Jesús contó esta otra parábola para algunos que se consideraban a sí mismos justos y despreciaban a los demás: “Dos hombres fueron al templo a orar: el uno era fariseo, y el otro era uno de esos que cobran impuestos para Roma. El fariseo, de pie, oraba así: ‘Oh Dios, te doy gracias porque no soy como los demás: ladrones, malvados y adúlteros. Ni tampoco soy como ese cobrador de impuestos. Ayuno dos veces por semana y te doy la décima parte de todo lo que gano.’ A cierta distancia, el cobrador de impuestos ni siquiera se atrevía a levantar los ojos al cielo, sino que se golpeaba el pecho y decía: ‘¡Oh Dios, ten compasión de mí que soy pecador!’ Os digo que este cobrador de impuestos volvió a su casa perdonado por Dios; pero no el fariseo. Porque el que a sí mismo se engrandece será humillado, y el que se humilla será engrandecido.”
(Lc 18,9-14)
La humildad nos lleva a Dios. No se trata únicamente de hacer cosas buenas, sino de hacerlas gratuitamente. Ni para que nos vean, ni para obtener beneficios. Hay que hacerlas por Amor.

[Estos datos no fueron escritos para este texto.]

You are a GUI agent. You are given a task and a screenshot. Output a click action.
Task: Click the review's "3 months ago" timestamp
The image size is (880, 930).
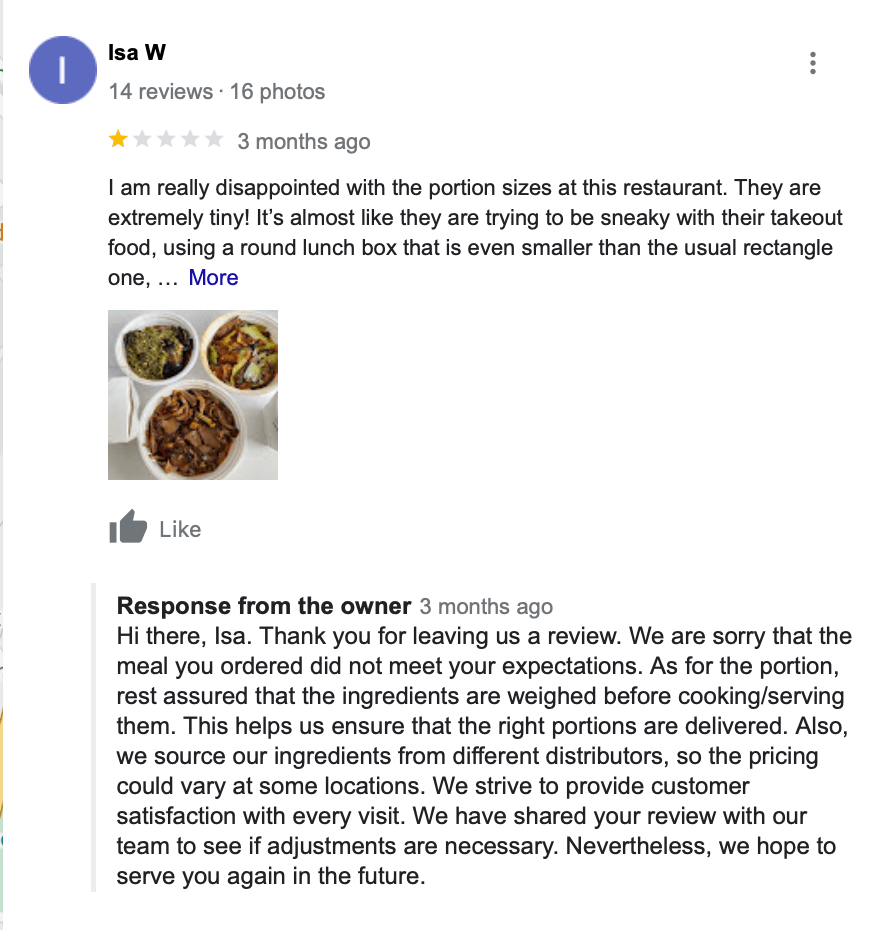[304, 142]
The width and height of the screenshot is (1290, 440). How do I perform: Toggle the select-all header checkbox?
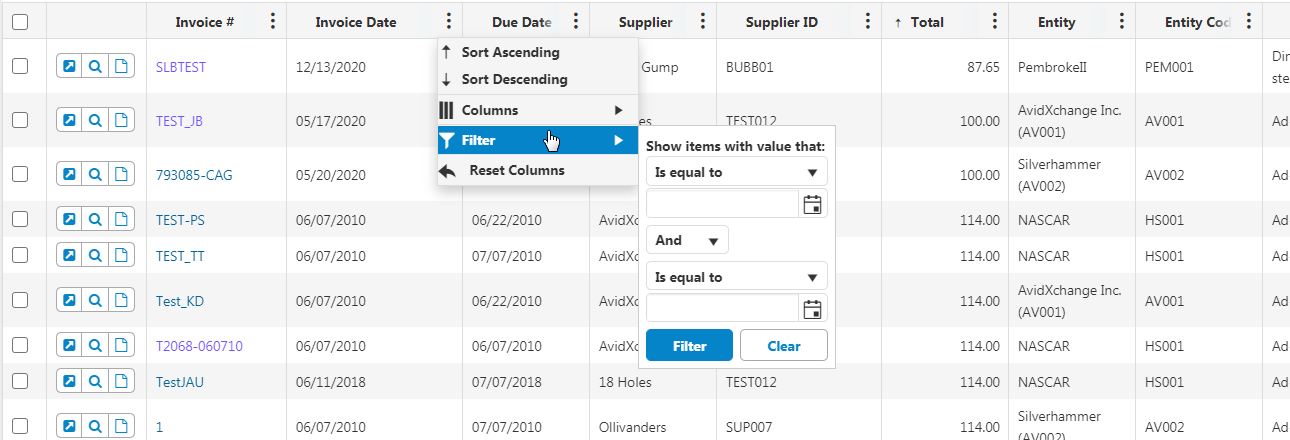pos(20,22)
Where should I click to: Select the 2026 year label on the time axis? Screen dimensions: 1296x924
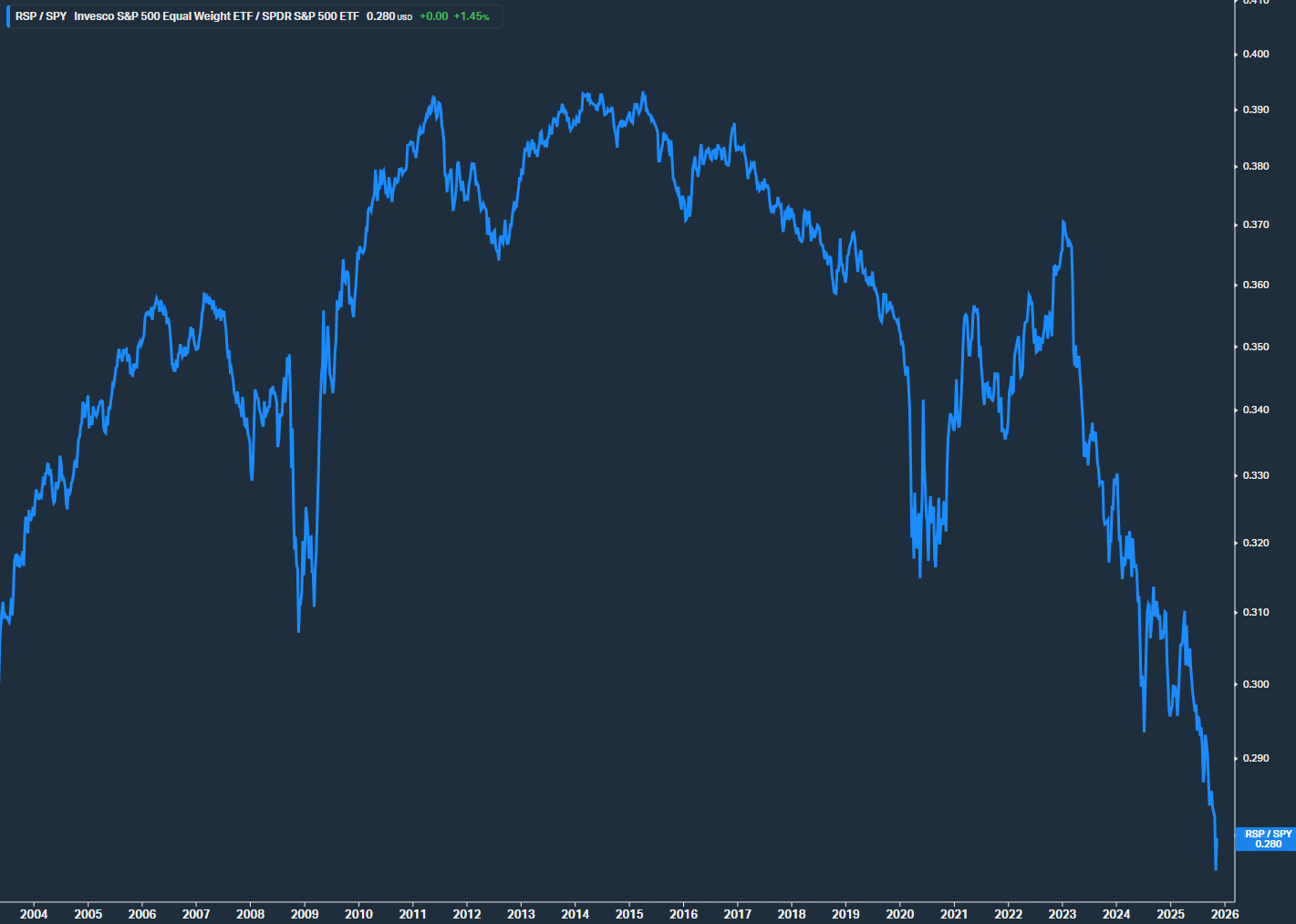[1223, 913]
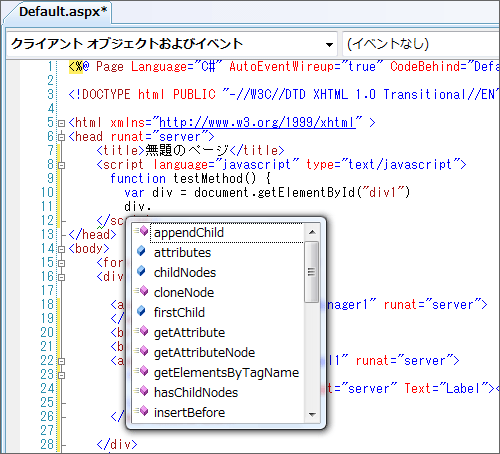Screen dimensions: 500x454
Task: Collapse the body tag outline node
Action: point(61,249)
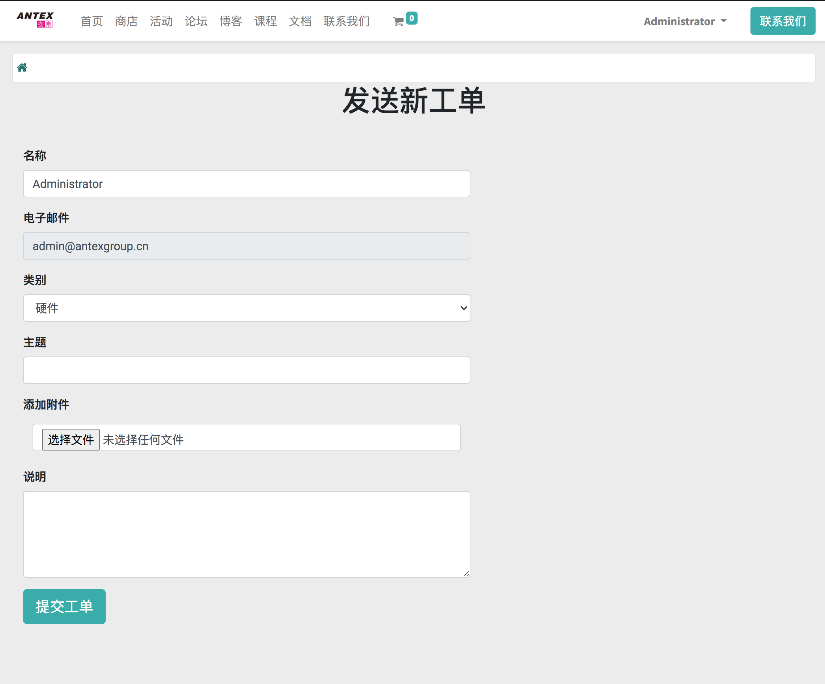This screenshot has height=684, width=825.
Task: Go to the 商店 page
Action: pyautogui.click(x=126, y=21)
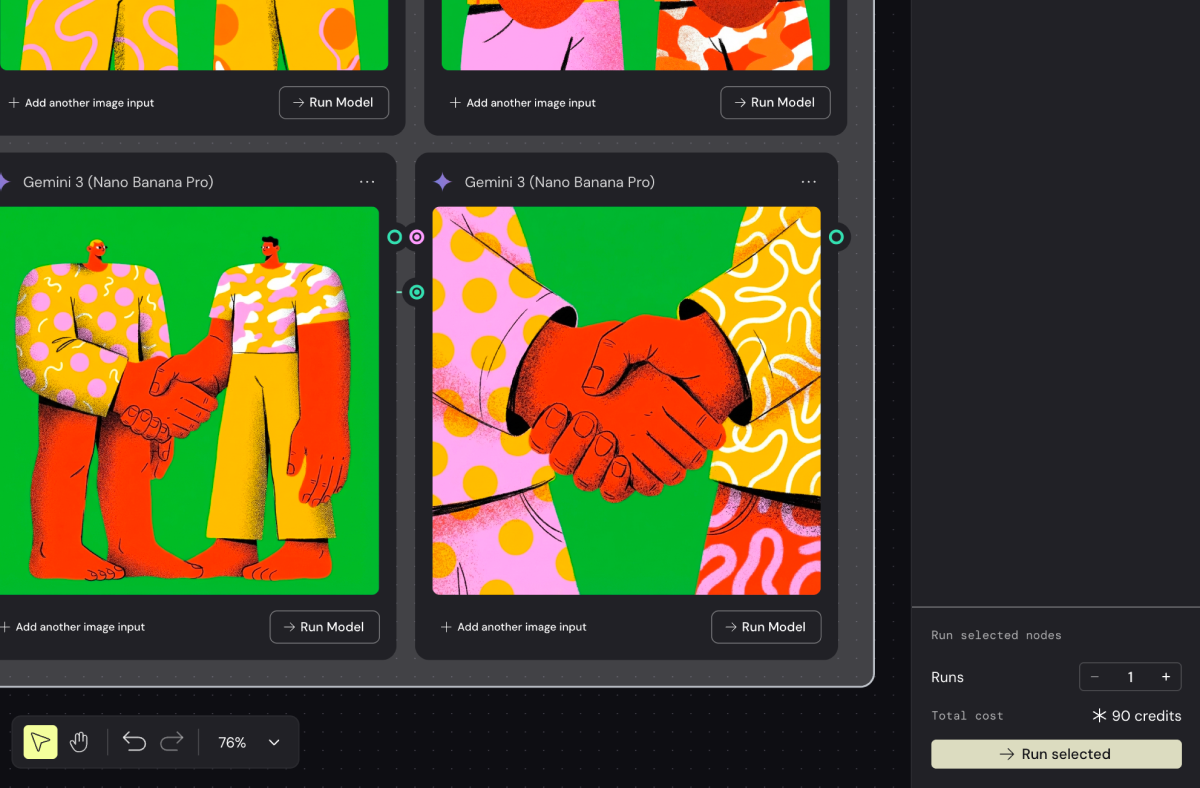This screenshot has width=1200, height=788.
Task: Decrease Runs with the minus stepper
Action: (1095, 676)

"(...) El fariseo de la parábola hizo en voz alta una exposición de su vida, y todo lo que dijo no sólo era verdad, sino que, además, era admirable. En realidad, hacía más cosas de lo que le pedía la ley. Pero lo que le perdió fue el considerarse superior a los demás. Ser bueno implica también ser humilde.
Podríamos decir que el que piensa como pensaba el fariseo no es malo, más bien es ingenuo. Se comporta como aquel hermano mayor, que piensa que ‘merece’ la herencia del padre porque es una persona ejemplar, obedece siempre, no discute, no hace ningún mal. En realidad, si actúa correctamente se está haciendo bien a sí mismo y debe dar las gracias al padre que lo ha educado. La herencia le pertenece al progenitor y puede ser recibida solamente como donación, no algo merecido.
Lo que Él quiere es que nos reconozcamos pequeños, humildes, necesitados de su ayuda. Como hizo el publicano. A los ojos de los hombres, el publicano era un ser despreciable. Colaboraba con los romanos, puesto que su función era cobrar los impuestos. El pueblo no le quería. Muchos se aprovechaban de su situación y robaban. Pero Dios, que no ve las cosas como los hombres, sí le amaba. Y le concede la justificación, la gracia, porque fue sincero para con Dios.
Por supuesto, a Dios no se le puede engañar. No se trata de fingir una humildad que no sentimos. Se trata de ponernos en nuestro lugar, de ser humildes de corazón, y reconocer que estamos necesitados de la gracia de Dios, para poder alcanzar la salvación. Nuestros méritos ante Dios no son muchas buenas obras, sino el querer ser mejor, y caminar en presencia del Señor. Si hacemos esto, entonces sí que nuestra oración tendrá mucho peso ante Dios, porque la haremos desde el corazón. Como un niño pequeño que busca con la mirada a su madre, y, al verla, se duerme tranquilo.
Entonces nuestro compartir con los demás, será respuesta al amor de Dios que Él ha derramado en nuestras vidas. Querremos que los demás vivan lo mismo que nosotros vivimos. El camino no es yo hago cosas y Dios me da. Más bien, el camino es reconozco las cosas que Dios hace conmigo y por eso yo le devuelvo algo.
El final del Evangelio de hoy nos da una pista para nuestra vida de cristianos. “Porque todo el que se enaltece será humillado, y el que se humilla será enaltecido.” Aunque nos resulte duro entenderlo. Si queremos ser más de lo que somos, entonces no estaremos siendo sinceros con Dios, y de nada nos valdrán nuestros esfuerzos. Si reconocemos que Él nos ama, y nos ofrece su mano para seguir adelante, entonces estaremos por buen camino. Y todo lo que hagamos, será por Dios y para Dios. Lo dice san Pablo: “He peleado el buen combate, he terminado la carrera, he mantenido la fe.” Ojalá nosotros podamos decir lo mismo. Ojalá apreciemos en nuestras vidas esa dependencia de Dios, y podamos sentir, como el publicano, que Dios nos perdona. Y nunca, nunca es tarde para volver a empezar."